WHAT YOU SHOULD DO: Only an exact reprint of all the data is acceptable.

EXERCISE MATERIAL section start

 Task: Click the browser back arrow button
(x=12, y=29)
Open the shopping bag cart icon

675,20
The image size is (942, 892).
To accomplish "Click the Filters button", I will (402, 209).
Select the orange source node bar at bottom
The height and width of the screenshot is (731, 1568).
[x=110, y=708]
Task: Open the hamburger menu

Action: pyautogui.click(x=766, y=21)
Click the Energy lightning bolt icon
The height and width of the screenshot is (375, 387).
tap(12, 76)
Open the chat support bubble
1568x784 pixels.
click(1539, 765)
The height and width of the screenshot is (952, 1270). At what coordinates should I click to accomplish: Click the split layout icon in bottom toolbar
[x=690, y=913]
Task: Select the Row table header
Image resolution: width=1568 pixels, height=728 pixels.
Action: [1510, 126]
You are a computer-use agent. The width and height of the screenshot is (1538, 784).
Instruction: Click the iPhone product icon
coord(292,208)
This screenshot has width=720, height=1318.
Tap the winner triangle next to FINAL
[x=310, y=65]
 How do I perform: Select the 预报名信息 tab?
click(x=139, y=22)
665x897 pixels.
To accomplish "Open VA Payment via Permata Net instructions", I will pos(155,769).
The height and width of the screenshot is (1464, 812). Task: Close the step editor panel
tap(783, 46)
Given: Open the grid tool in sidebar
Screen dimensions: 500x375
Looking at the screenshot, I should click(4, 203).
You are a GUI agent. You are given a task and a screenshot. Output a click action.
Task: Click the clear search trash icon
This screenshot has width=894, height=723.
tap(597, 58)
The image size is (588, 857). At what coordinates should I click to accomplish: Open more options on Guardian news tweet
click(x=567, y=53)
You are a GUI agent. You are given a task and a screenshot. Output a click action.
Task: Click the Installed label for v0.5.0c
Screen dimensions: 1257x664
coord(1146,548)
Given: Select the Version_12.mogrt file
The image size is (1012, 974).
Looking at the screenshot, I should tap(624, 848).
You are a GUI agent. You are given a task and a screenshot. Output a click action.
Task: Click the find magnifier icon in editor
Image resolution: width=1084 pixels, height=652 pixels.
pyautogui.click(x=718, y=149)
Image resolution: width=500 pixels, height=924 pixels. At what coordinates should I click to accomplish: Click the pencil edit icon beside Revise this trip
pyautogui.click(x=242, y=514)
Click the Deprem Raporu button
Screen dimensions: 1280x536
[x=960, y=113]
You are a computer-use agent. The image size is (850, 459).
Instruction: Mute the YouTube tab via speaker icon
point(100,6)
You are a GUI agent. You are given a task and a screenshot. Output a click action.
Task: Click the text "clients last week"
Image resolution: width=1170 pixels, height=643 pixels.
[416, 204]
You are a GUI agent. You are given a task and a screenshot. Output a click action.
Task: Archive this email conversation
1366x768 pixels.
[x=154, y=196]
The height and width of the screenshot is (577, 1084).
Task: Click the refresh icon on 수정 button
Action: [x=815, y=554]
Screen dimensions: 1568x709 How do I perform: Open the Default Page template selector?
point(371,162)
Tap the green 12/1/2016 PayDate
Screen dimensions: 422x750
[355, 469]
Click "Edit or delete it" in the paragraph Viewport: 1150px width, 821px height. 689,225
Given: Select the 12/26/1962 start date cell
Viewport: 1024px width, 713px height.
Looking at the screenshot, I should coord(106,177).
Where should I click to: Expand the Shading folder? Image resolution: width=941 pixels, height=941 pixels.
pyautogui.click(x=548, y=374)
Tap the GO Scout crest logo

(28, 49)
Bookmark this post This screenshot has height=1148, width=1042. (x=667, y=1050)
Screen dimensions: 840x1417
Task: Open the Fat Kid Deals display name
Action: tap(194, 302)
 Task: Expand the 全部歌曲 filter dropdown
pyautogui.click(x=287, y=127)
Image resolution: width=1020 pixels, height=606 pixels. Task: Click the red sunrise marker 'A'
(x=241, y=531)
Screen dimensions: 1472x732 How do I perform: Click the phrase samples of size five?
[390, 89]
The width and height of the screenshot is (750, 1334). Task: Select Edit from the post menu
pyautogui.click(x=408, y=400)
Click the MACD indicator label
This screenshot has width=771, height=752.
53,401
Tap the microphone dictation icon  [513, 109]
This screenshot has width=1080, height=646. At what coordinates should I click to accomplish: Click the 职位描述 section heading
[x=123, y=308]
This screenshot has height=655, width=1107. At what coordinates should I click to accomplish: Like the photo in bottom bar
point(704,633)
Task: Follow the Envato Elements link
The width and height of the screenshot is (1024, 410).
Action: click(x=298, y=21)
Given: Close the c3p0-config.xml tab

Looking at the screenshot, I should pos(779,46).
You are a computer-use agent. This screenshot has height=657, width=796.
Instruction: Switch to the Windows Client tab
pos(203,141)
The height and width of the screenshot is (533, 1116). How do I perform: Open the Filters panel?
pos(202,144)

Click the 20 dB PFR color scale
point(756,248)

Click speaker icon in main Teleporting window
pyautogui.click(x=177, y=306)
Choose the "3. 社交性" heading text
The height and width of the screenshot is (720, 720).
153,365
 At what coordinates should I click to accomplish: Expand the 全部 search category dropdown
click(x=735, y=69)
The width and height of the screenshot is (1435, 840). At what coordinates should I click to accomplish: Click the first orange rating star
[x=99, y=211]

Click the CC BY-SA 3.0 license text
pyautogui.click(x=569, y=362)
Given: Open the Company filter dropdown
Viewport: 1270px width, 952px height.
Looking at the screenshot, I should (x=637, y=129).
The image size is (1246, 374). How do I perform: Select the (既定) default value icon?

EXERCISE MATERIAL section end

WRITTEN SOLUTION:
 Task: Click the browser back arrow button
(x=12, y=29)
Open the shopping bag cart icon

675,20
The image size is (942, 892).
To accomplish "Click the Filters button", I will (402, 209).
Select the orange source node bar at bottom
The height and width of the screenshot is (731, 1568).
[x=110, y=708]
Task: Open the hamburger menu

Action: pyautogui.click(x=766, y=21)
Click the Energy lightning bolt icon
The height and width of the screenshot is (375, 387).
tap(12, 76)
Open the chat support bubble
1568x784 pixels.
click(1539, 765)
The height and width of the screenshot is (952, 1270). At what coordinates should I click to accomplish: Click the split layout icon in bottom toolbar
[x=690, y=913]
Task: Select the Row table header
Image resolution: width=1568 pixels, height=728 pixels.
Action: [1510, 126]
You are a computer-use agent. The width and height of the screenshot is (1538, 784).
Instruction: Click the iPhone product icon
coord(292,208)
This screenshot has width=720, height=1318.
Tap the winner triangle next to FINAL
[x=310, y=65]
 How do I perform: Select the 预报名信息 tab?
click(x=139, y=22)
665x897 pixels.
To accomplish "Open VA Payment via Permata Net instructions", I will pos(155,769).
The height and width of the screenshot is (1464, 812). Task: Close the step editor panel
tap(783, 46)
Given: Open the grid tool in sidebar
Screen dimensions: 500x375
Looking at the screenshot, I should click(4, 203).
You are a GUI agent. You are given a task and a screenshot. Output a click action.
Task: Click the clear search trash icon
This screenshot has width=894, height=723.
tap(597, 58)
The image size is (588, 857). At what coordinates should I click to accomplish: Open more options on Guardian news tweet
click(x=567, y=53)
You are a GUI agent. You are given a task and a screenshot. Output a click action.
Task: Click the Installed label for v0.5.0c
Screen dimensions: 1257x664
coord(1146,548)
Given: Select the Version_12.mogrt file
The image size is (1012, 974).
Looking at the screenshot, I should tap(624, 848).
You are a GUI agent. You are given a task and a screenshot. Output a click action.
Task: Click the find magnifier icon in editor
Image resolution: width=1084 pixels, height=652 pixels.
pyautogui.click(x=718, y=149)
Image resolution: width=500 pixels, height=924 pixels. At what coordinates should I click to accomplish: Click the pencil edit icon beside Revise this trip
pyautogui.click(x=242, y=514)
Click the Deprem Raporu button
Screen dimensions: 1280x536
[x=960, y=113]
You are a computer-use agent. The image size is (850, 459).
Instruction: Mute the YouTube tab via speaker icon
point(100,6)
You are a GUI agent. You are given a task and a screenshot. Output a click action.
Task: Click the text "clients last week"
Image resolution: width=1170 pixels, height=643 pixels.
[416, 204]
You are a GUI agent. You are given a task and a screenshot. Output a click action.
Task: Archive this email conversation
1366x768 pixels.
[x=154, y=196]
The height and width of the screenshot is (577, 1084).
Task: Click the refresh icon on 수정 button
Action: [x=815, y=554]
Screen dimensions: 1568x709 How do I perform: Open the Default Page template selector?
point(371,162)
Tap the green 12/1/2016 PayDate
Screen dimensions: 422x750
[355, 469]
Click "Edit or delete it" in the paragraph Viewport: 1150px width, 821px height. 689,225
Given: Select the 12/26/1962 start date cell
Viewport: 1024px width, 713px height.
Looking at the screenshot, I should coord(106,177).
Where should I click to: Expand the Shading folder? Image resolution: width=941 pixels, height=941 pixels.
pyautogui.click(x=548, y=374)
Tap the GO Scout crest logo

(28, 49)
Bookmark this post This screenshot has height=1148, width=1042. (x=667, y=1050)
Screen dimensions: 840x1417
Task: Open the Fat Kid Deals display name
Action: tap(194, 302)
 Task: Expand the 全部歌曲 filter dropdown
pyautogui.click(x=287, y=127)
Image resolution: width=1020 pixels, height=606 pixels. Task: Click the red sunrise marker 'A'
(x=241, y=531)
Screen dimensions: 1472x732 How do I perform: Click the phrase samples of size five?
[390, 89]
The width and height of the screenshot is (750, 1334). Task: Select Edit from the post menu
pyautogui.click(x=408, y=400)
Click the MACD indicator label
This screenshot has width=771, height=752.
53,401
Tap the microphone dictation icon  [513, 109]
This screenshot has width=1080, height=646. At what coordinates should I click to accomplish: Click the 职位描述 section heading
[x=123, y=308]
This screenshot has height=655, width=1107. At what coordinates should I click to accomplish: Like the photo in bottom bar
point(704,633)
Task: Follow the Envato Elements link
The width and height of the screenshot is (1024, 410).
Action: click(x=298, y=21)
Given: Close the c3p0-config.xml tab

Looking at the screenshot, I should pos(779,46).
You are a computer-use agent. This screenshot has height=657, width=796.
Instruction: Switch to the Windows Client tab
pos(203,141)
The height and width of the screenshot is (533, 1116). How do I perform: Open the Filters panel?
pos(202,144)

Click the 20 dB PFR color scale
point(756,248)

Click speaker icon in main Teleporting window
pyautogui.click(x=177, y=306)
Choose the "3. 社交性" heading text
The height and width of the screenshot is (720, 720).
153,365
 At what coordinates should I click to accomplish: Expand the 全部 search category dropdown
click(x=735, y=69)
The width and height of the screenshot is (1435, 840). At what coordinates should I click to accomplish: Click the first orange rating star
[x=99, y=211]

Click the CC BY-SA 3.0 license text
pyautogui.click(x=569, y=362)
Given: Open the Company filter dropdown
Viewport: 1270px width, 952px height.
Looking at the screenshot, I should (x=637, y=129).
The image size is (1246, 374). How do I perform: Select the (既定) default value icon?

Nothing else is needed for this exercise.